Quantum Complexity and Chaos in Many-Qudit Doped Clifford Circuits

We investigate the emergence of quantum complexity and chaos in doped Clifford circuits acting on qudits of odd prime dimension $d$.
Using doped Clifford Weingarten calculus and a replica tensor network formalism, we derive exact results and perform large-scale simulations in regimes challenging for tensor network and Pauli-based methods.
We begin by analyzing generalized stabilizer entropies—computable magic monotones in many-qudit systems—and identify a dynamical phase transition in the doping rate, marking the breakdown of classical simulability and the onset of Haar-random behavior. The critical behavior is governed by the qudit dimension and the magic content of the non-Clifford gate.

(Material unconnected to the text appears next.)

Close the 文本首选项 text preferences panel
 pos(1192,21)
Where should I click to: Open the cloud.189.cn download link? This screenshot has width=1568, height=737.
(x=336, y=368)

Using the qudit $T$-gate as a benchmark, we show that higher-dimensional qudits converge faster to Haar-typical stabilizer entropies. For qutrits ($d=3$), analytical predictions match numerics on brickwork circuits, showing that locality plays a limited role in magic spreading.
We also examine anticoncentration and entanglement growth, showing that $\mathcal{O}(\log N)$ non-Clifford gates suffice for approximating Haar expectation values to precision $\varepsilon$, and relate antiflatness measures to stabilizer entropies in qutrit systems.
Finally, we analyze out-of-time-order correlators and show that a finite density of non-Clifford gates is needed to induce chaos, with a sharp transition fixed by the local dimension—twice that of the magic transition.
Altogether, these results establish a unified framework for diagnosing complexity in doped Clifford circuits and deepen our understanding of resource theories in multiqudit systems.